The following figure illustrates the basic setup. It shows the spectra of 3 sounds, each with the same pitch, but with different relative levels of the partials. As a  result, the peak location of the spectral envelope varies, as indicated to the right of the figure. The peak location is at the first formant frequency (see Chapter 4 of the book). The sounds have spectral content at higher frequencies as well, but it is irrelevant for the rest of the illustration.

Click on the radio button marked 'original' and then on 'start' in order to hear these sounds. By moving the diagonal slider, you can change the location of F1. The perceptual quality of these sounds is that of a (rather artificial) vowel: when the first formant is low, the vowel is judged to be /I/-like, while when the first formant is high, it is more /e/-like. In the middle, the vowel is ambiguous. In order to experience this demonstration best, position the slider so that the vowel identity is ambiguous.

 

Next, try the modified sound examples. The first modification is to increase the level of the harmonic at 500 Hz.
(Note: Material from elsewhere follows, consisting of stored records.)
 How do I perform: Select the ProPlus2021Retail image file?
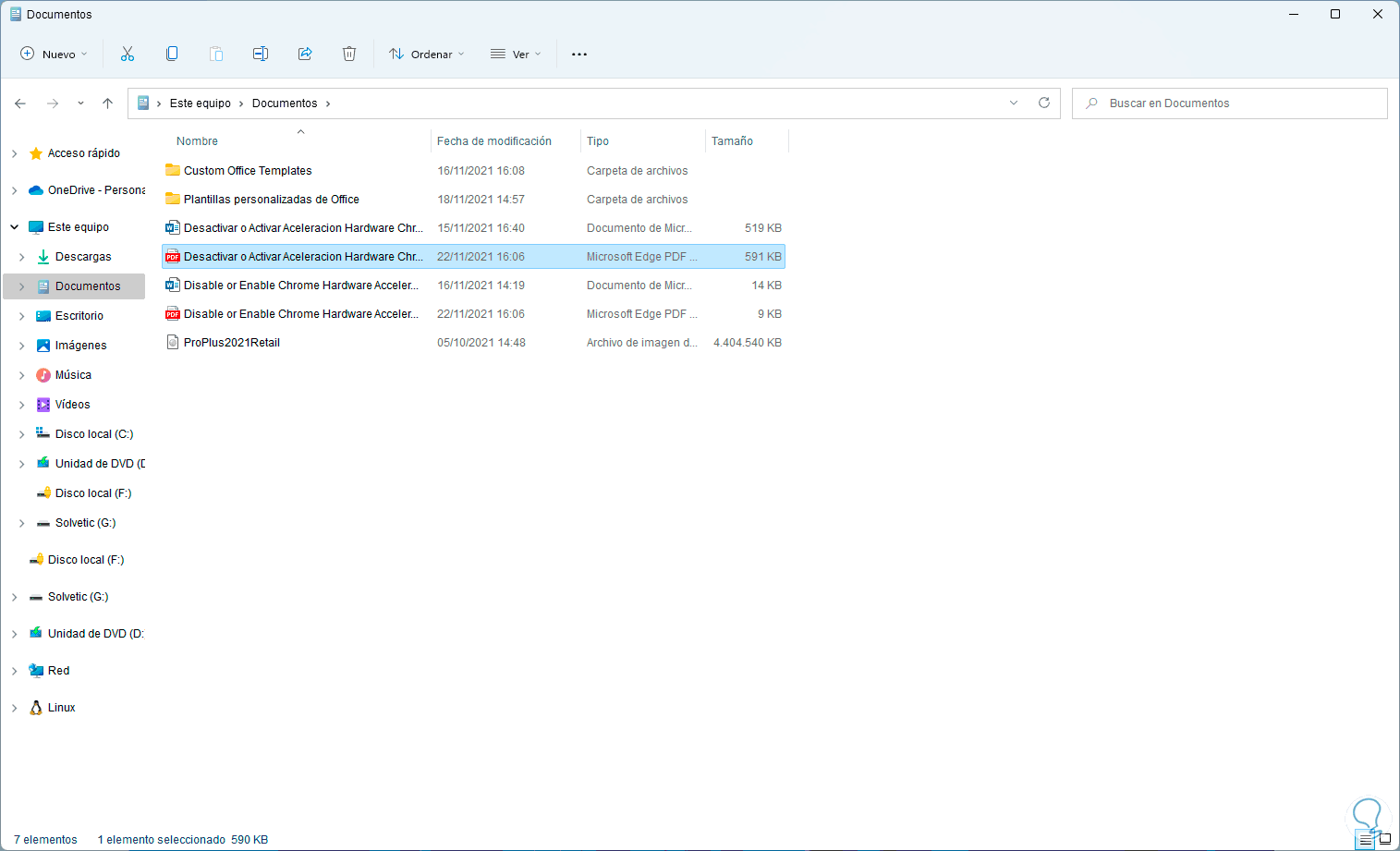(232, 343)
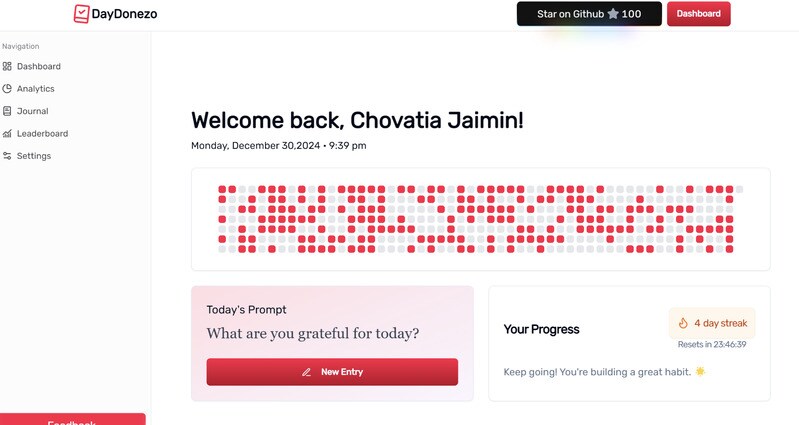Start a New Entry

(332, 372)
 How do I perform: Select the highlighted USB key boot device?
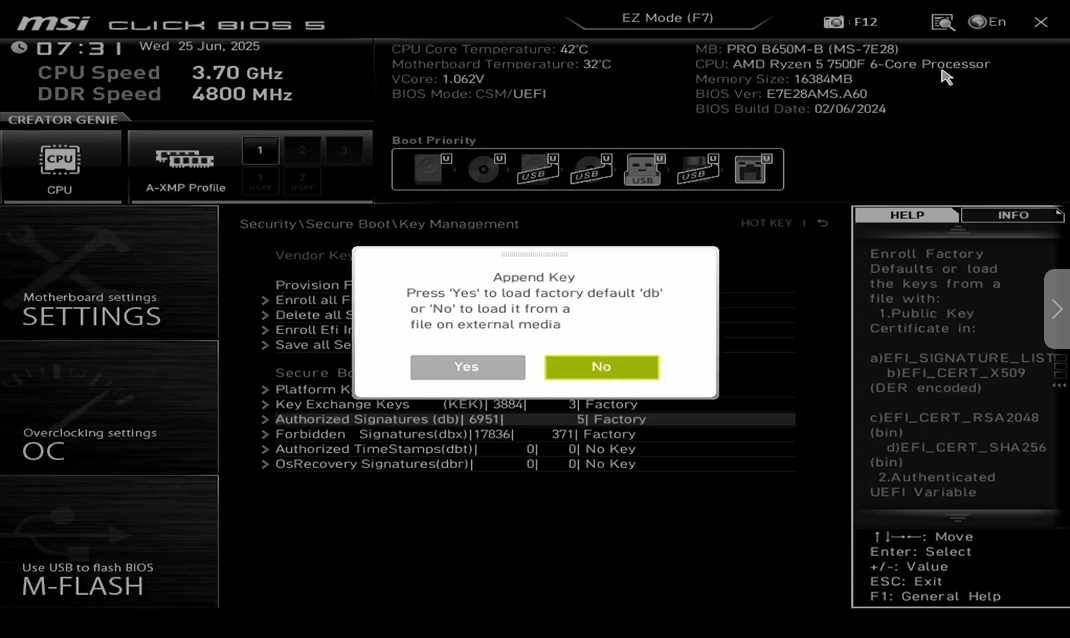click(641, 169)
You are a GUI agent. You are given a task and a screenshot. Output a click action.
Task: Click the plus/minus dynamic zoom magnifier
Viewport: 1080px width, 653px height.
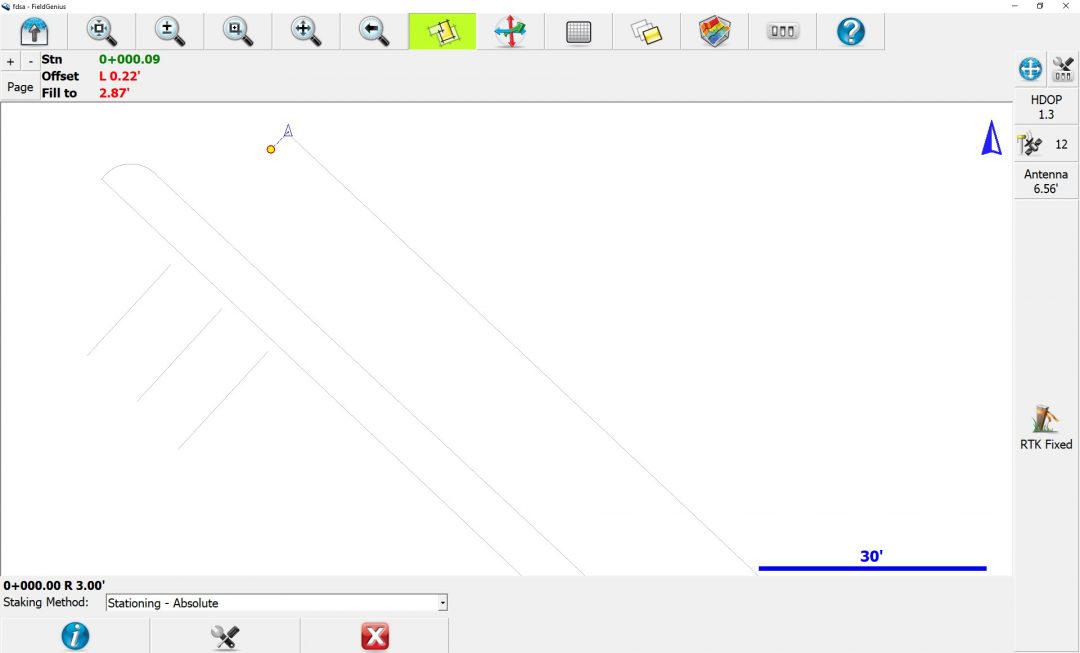coord(170,31)

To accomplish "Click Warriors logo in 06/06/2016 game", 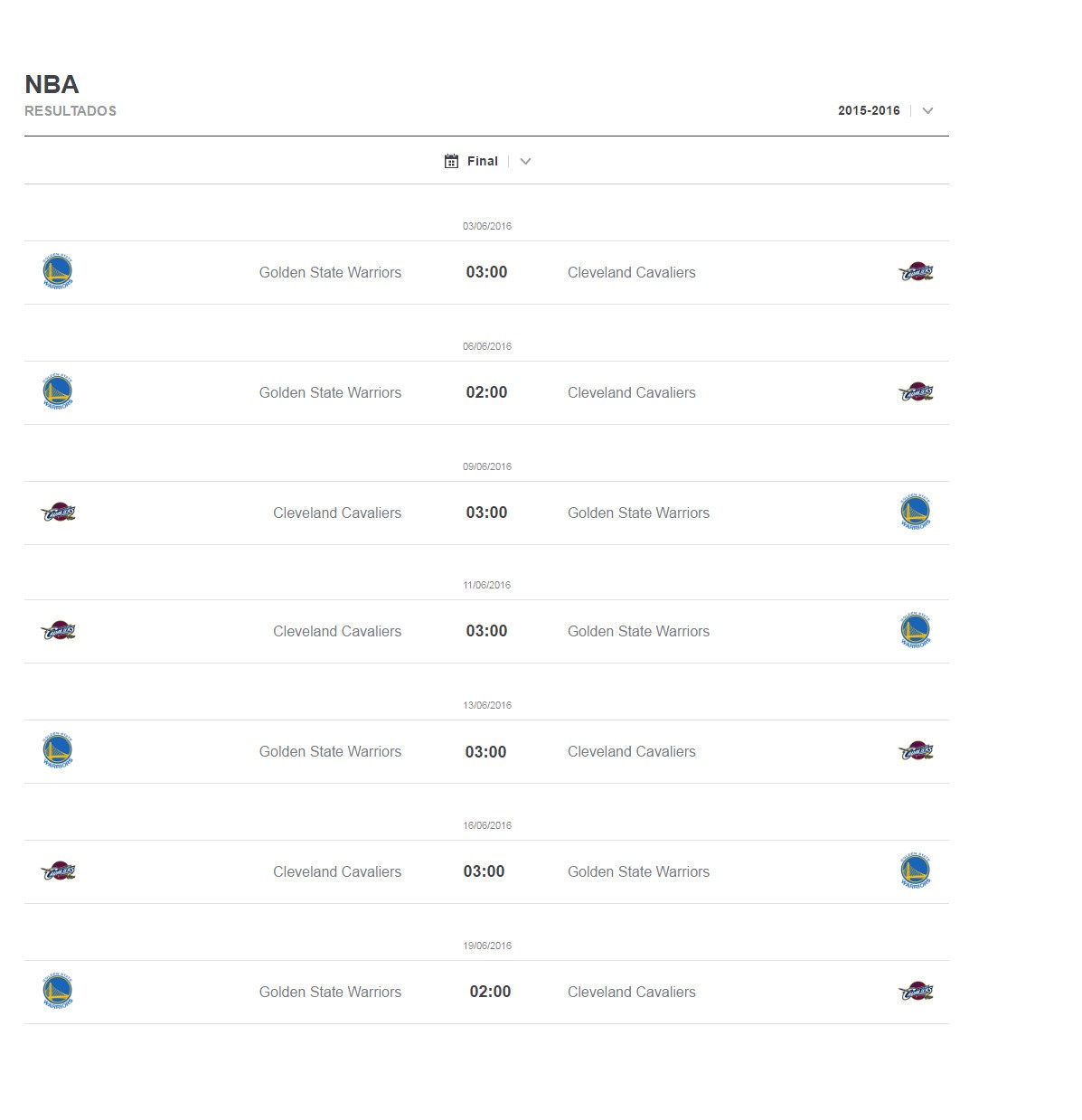I will pos(58,392).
The result is an upward shift of the formant frequency, and hence a more /e/-like quality of sounds that previously were judged to be /I/. To hear these stimuli, press the '500 Hz louder' radio button. Try to switch back and forth between the original and these modified sounds.
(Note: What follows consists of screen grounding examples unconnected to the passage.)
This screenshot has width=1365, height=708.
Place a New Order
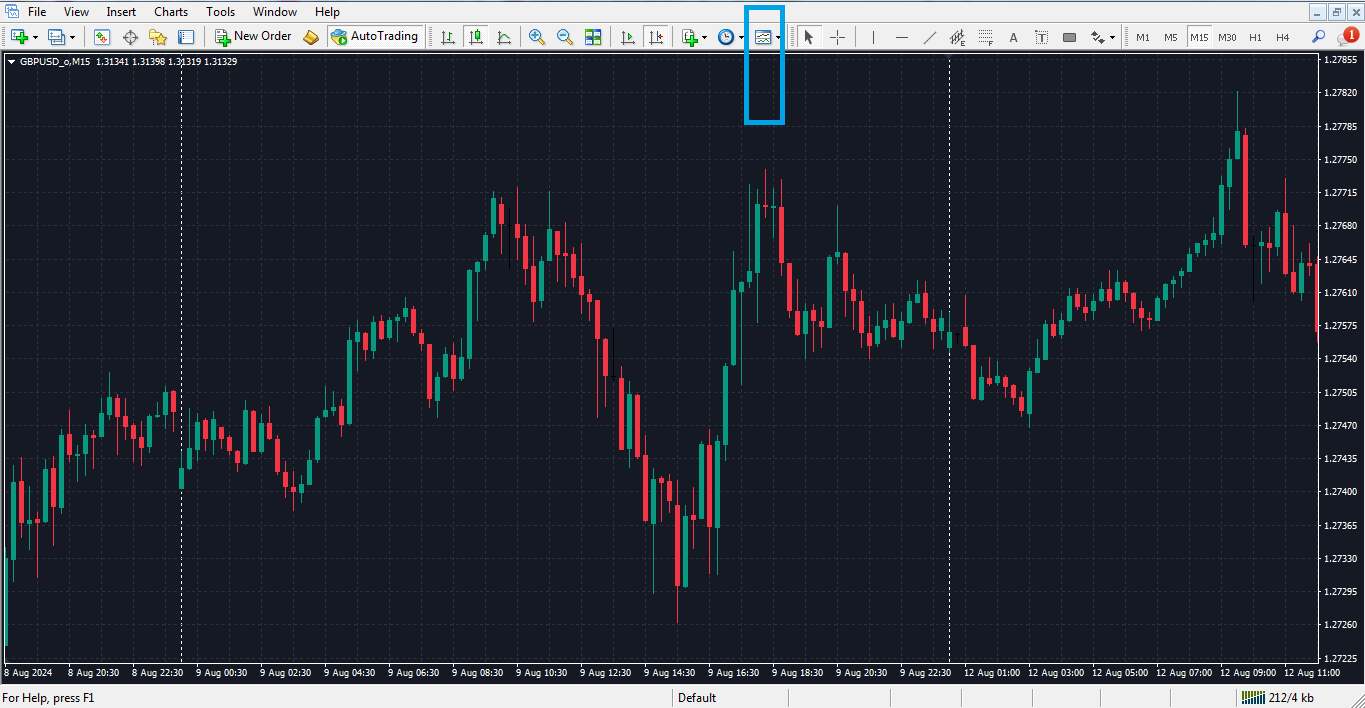[252, 36]
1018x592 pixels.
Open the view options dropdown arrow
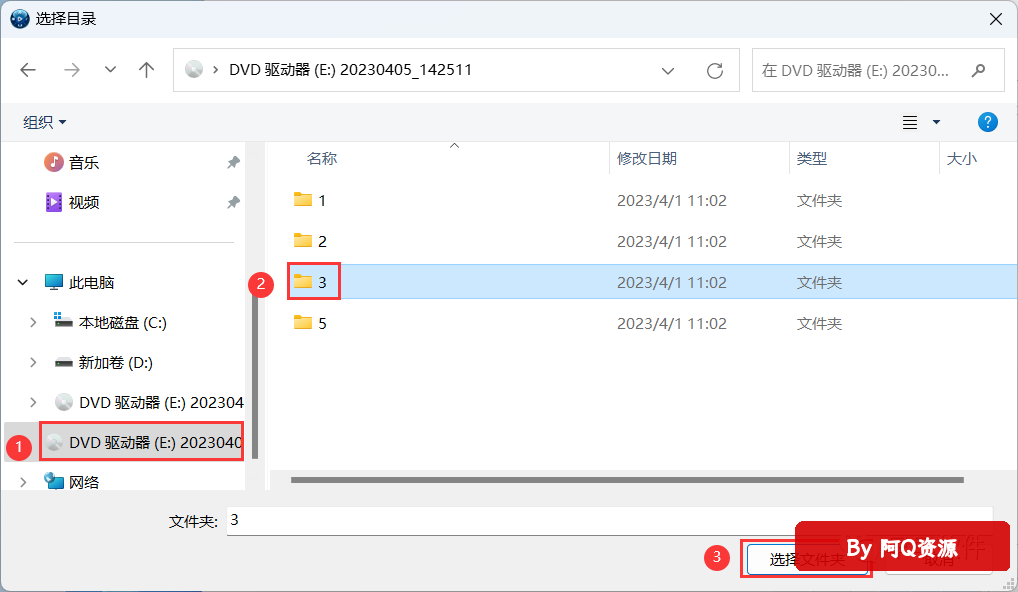pos(936,122)
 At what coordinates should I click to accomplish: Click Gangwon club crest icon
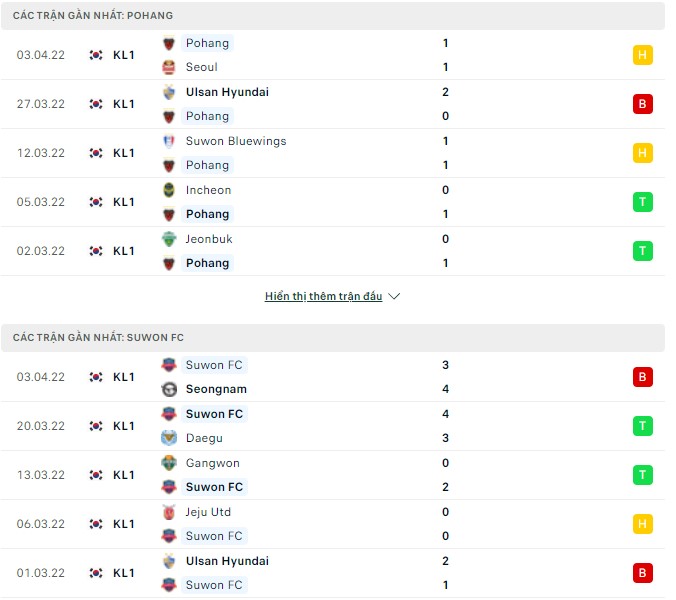tap(169, 463)
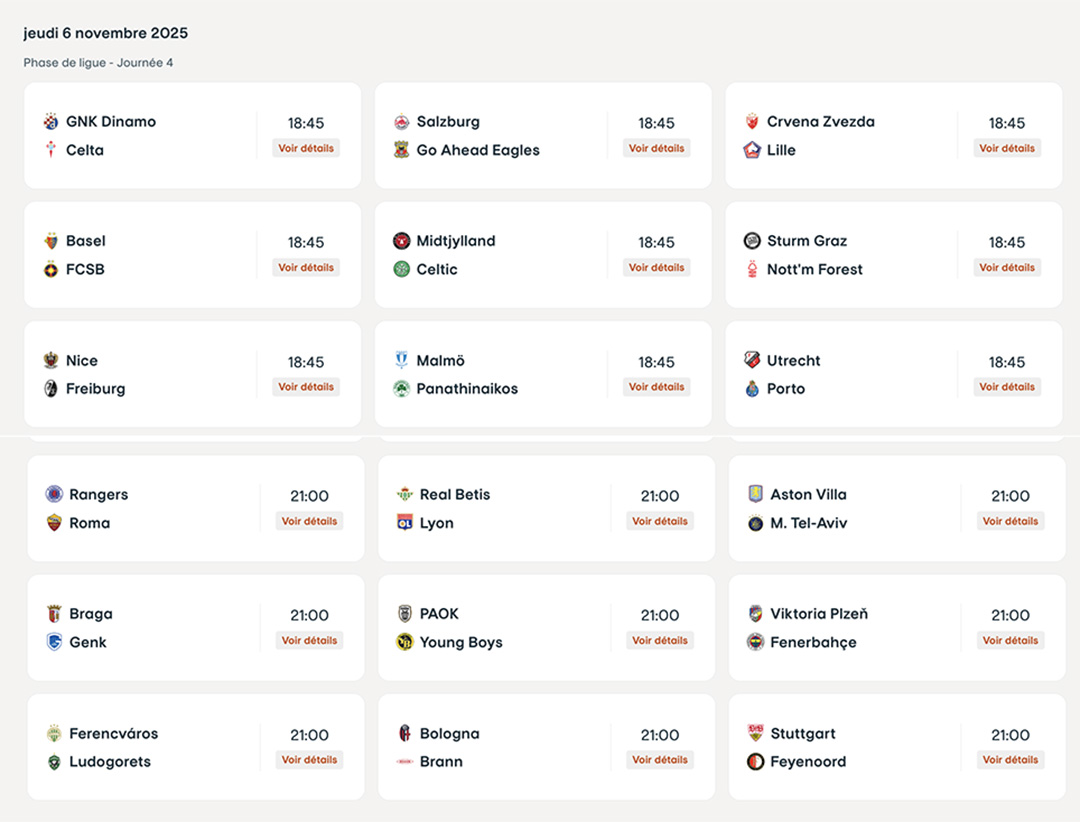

The second modification is to start the 500 Hz harmonic before the rest of the sound. Because its onset is earlier, the 500 Hz harmonic is less fused with the rest of the sound, and its effect on the sound is reduced, moving the perceived quality of the sounds back towards /I/. To hear these stimuli, press the '500 Hz louder, early onset' radio button.

Finally, a 1000 Hz tone is added simultaneously with the 500 Hz tone and is stopped at the onset of the rest of the vowel. This 'captor tone' is expected to fuse with the 500 Hz tone. Since it stops at vowel onset, it is expected to reverse the effect of the early onset of the 500 Hz tone, and to move the perceived quality of the sounds towards /e/ again. To hear these stimuli, press the '500 Hz, early onset, captured' radio button.

The remarkable aspect of this experiment is that the vowel appearing in the three modified stimuli is the same, but its perceptual quality is modified by the context in which it appears. As discussed in Chapter 6 of the book, the reason for the context effect is unclear - it may be due to the properties of neurons in early stages of the auditory system, or alternatively it may represent a high-level interpretation of the sounds by a 'scene analyzer'.